Os dois denunciados faziam parte de um grupo de militares de serviço no posto de bloqueio montado na Vila Militar, cujo objetivo era fazer a segurança da área, por meio da abordagem de veículos, para revista e verificação de documentos.
Na madrugada daquele dia, cerca de cinco motocicletas aproximaram-se do posto. Um dos denunciados fez sinal para que os condutores das referidas motocicletas encostassem. Obedecendo à ordem, os condutores das motocicletas foram, um a um, parando os veículos na lateral da via. No entanto, o condutor do último veículo, um menor, que conduzia uma motocicleta pertencente à sua mãe, e trazia uma pessoa na garupa, não atendeu à determinação dos militares, e voltou a acelerar a sua motocicleta tentando escapar do bloqueio da via.
O denunciado, que se encontrava armado de fuzil, disparou na direção dos ocupantes da motocicleta, atingindo o garupa na coxa.

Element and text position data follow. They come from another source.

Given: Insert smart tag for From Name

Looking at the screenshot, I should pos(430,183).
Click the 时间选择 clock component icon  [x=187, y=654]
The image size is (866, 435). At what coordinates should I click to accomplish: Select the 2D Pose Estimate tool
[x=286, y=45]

Ainda assim, o menor que conduzia a motocicleta conseguiu se desvencilhar, furando o posto de bloqueio e passando pelo segundo denunciado, que se encontrava no meio da via e era o último militar no local.
Entretanto, quando a motocicleta conduzida pelo menor já se afastava do local, o segundo denunciado, também armado de fuzil, fez um disparo na direção dos ocupantes do veículo, atingindo o garupa nas costas, tendo o projétil trespassado a referida vítima e se alojado no braço direito do condutor da motocicleta. O disparo produzido pelo segundo denunciado provocou a morte do rapaz. Além disso, causou lesões no menor.

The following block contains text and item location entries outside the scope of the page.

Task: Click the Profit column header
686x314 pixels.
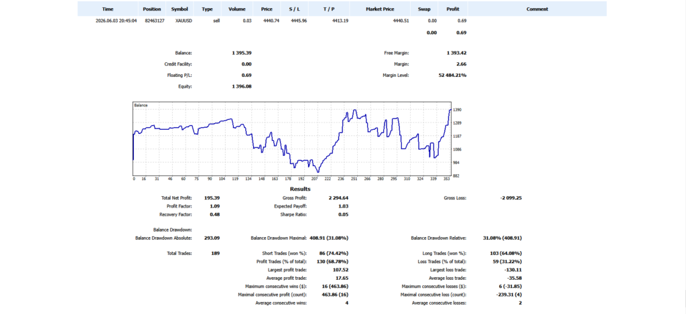Action: click(453, 9)
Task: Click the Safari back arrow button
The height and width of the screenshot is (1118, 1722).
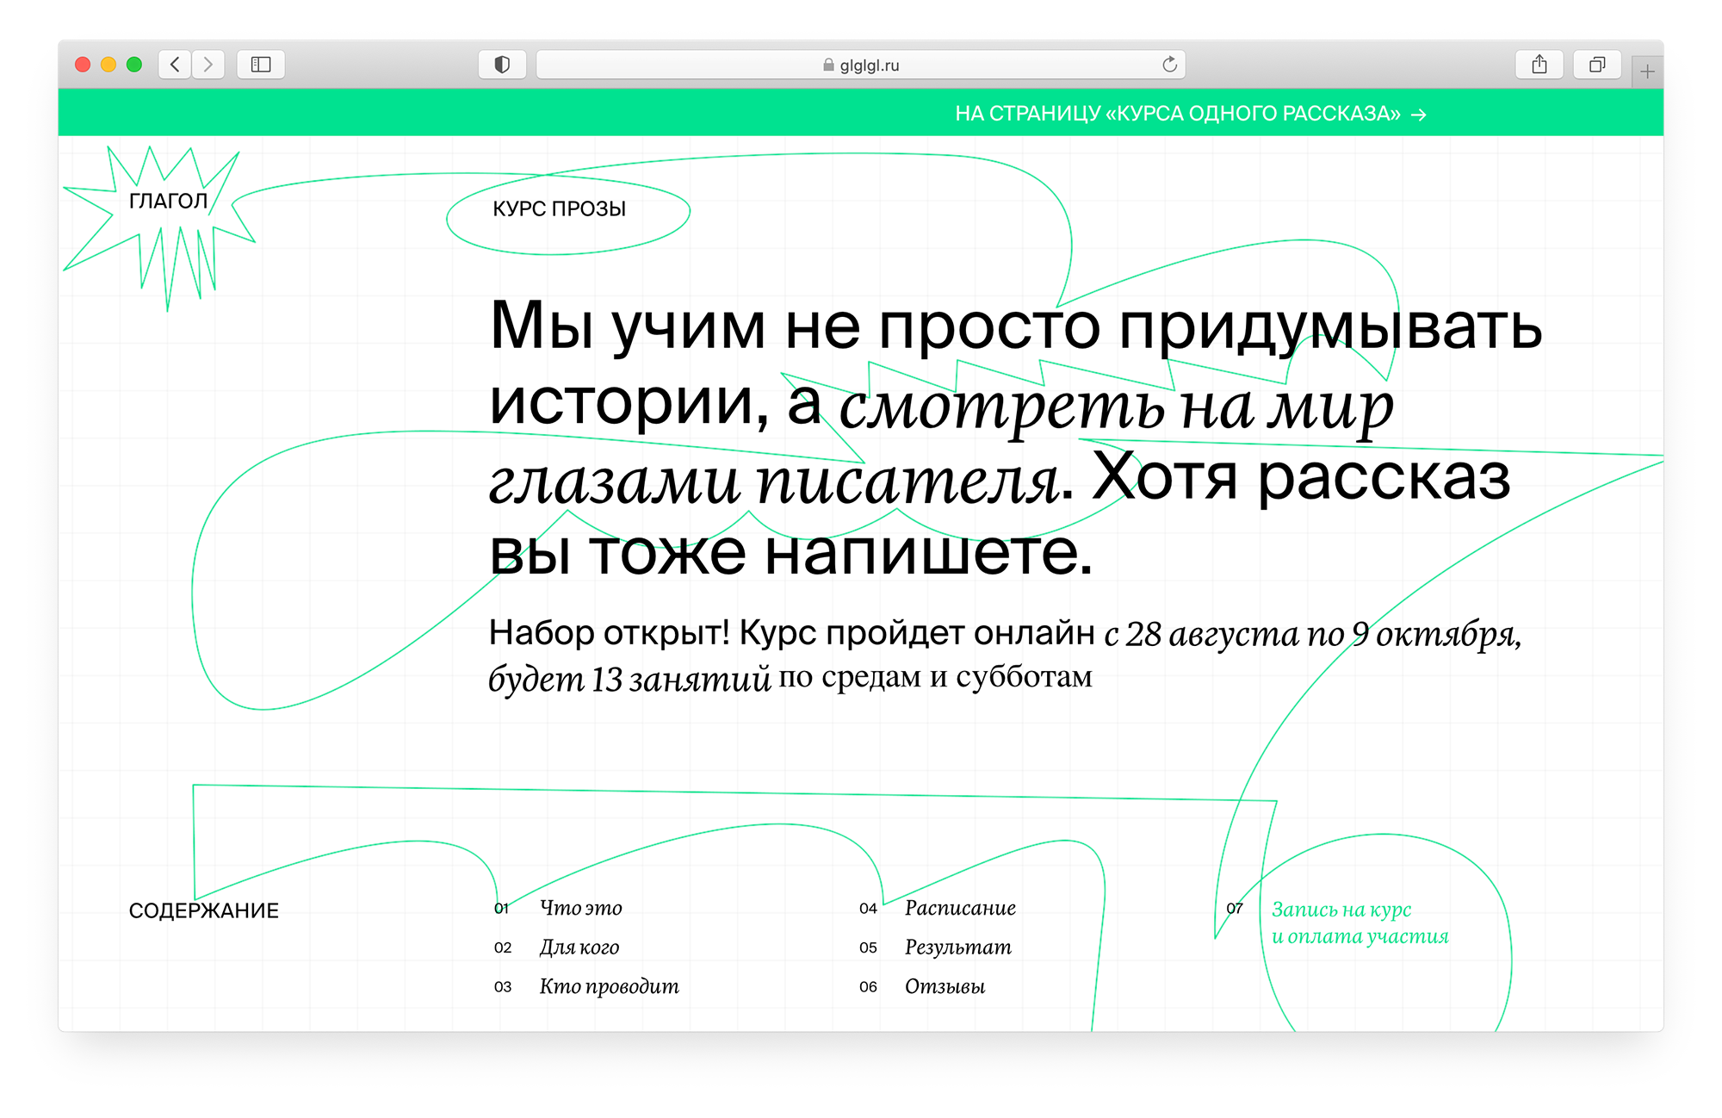Action: 175,65
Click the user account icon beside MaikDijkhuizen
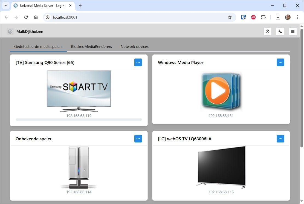 10,31
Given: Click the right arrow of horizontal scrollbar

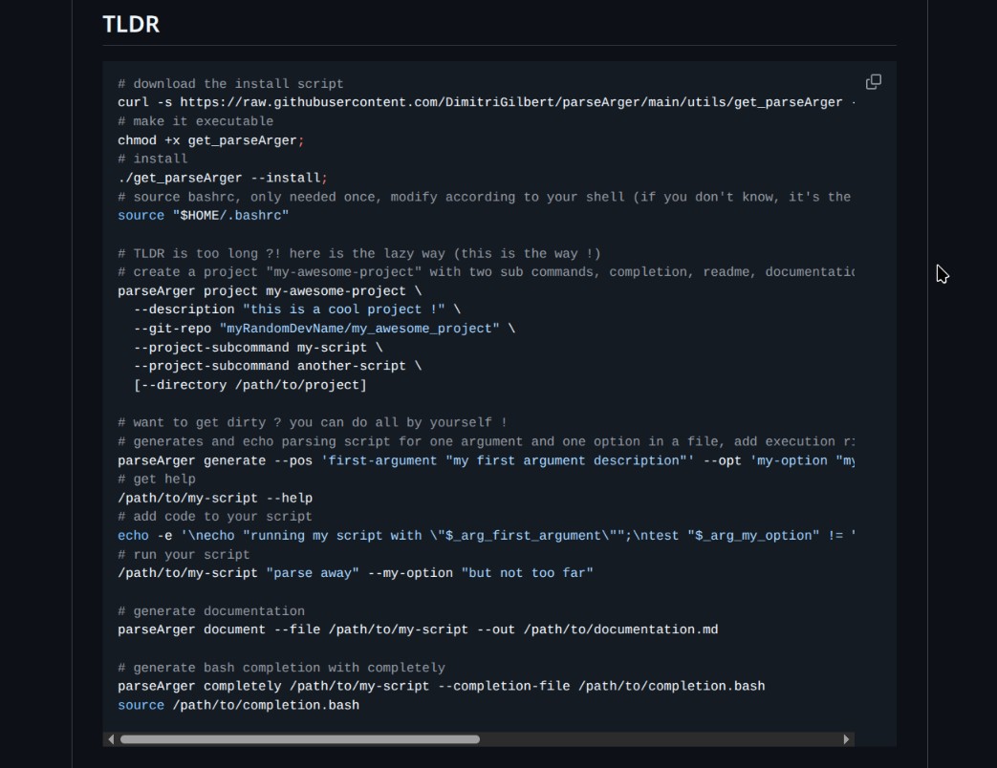Looking at the screenshot, I should tap(846, 739).
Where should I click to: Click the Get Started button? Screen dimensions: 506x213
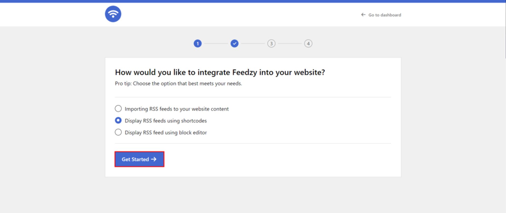(x=139, y=159)
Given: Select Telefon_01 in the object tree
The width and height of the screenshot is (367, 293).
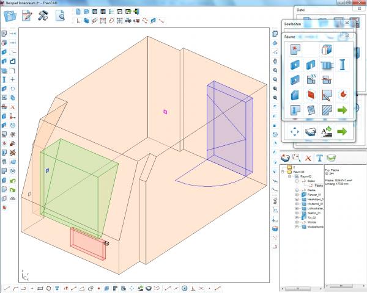Looking at the screenshot, I should pyautogui.click(x=313, y=214).
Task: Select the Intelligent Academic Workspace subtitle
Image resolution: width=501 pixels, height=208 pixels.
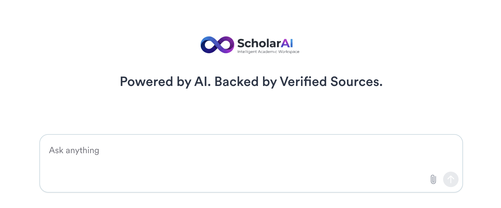Action: (x=269, y=51)
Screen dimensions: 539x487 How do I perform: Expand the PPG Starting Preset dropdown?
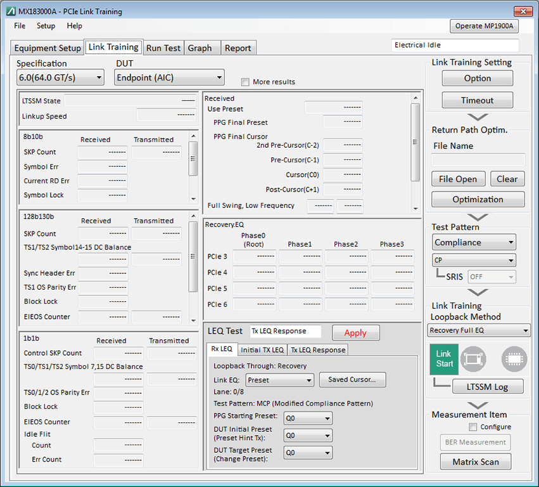tap(307, 418)
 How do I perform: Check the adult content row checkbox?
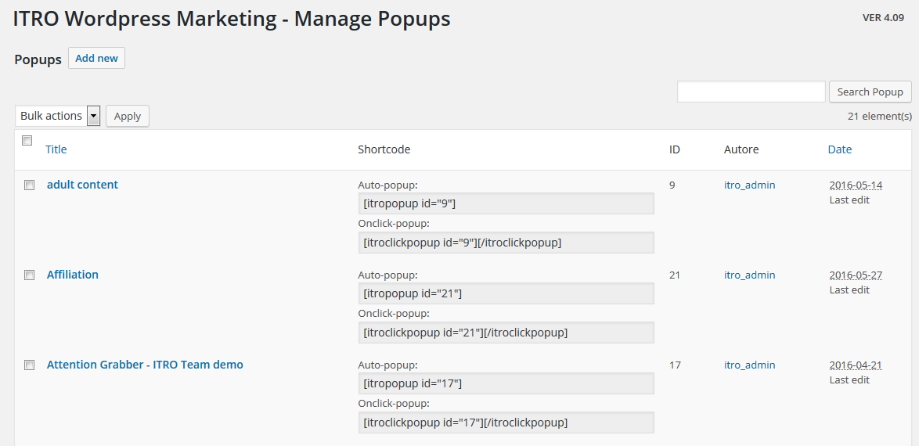coord(29,185)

Em sua defesa, o militar alegou que o condutor da motocicleta tentou atropelá-lo. Mas o que foi apurado na fase inquisitorial, pondera o MPM, contradiz tal afirmação. “A reprodução simulada evidencia que o disparo foi realizado quando a motocicleta passava ao seu lado, em óbvia tentativa de fuga, e não quando investia em sua direção. Além disso, as fotos presentes no laudo em referência mostram, de forma inequívoca, que não havia como o objeto que o garupa trazia nas mãos (a placa da motocicleta, retirada naquela noite pelos ocupantes do veículo) ser confundido com uma arma de fogo, como também alegado pelo primeiro denunciado”, escreve o MPM na denúncia.
Diante do exposto, o Ministério Público Militar ofereceu denúncia contra o primeiro militar por violação da norma prevista no artigo 209 (lesão corporal) do Código Penal Militar, e contra o segundo militar por violação das normas previstas nos artigos 205 (homicídio) e 209 (lesão corporal) do Código Penal Militar.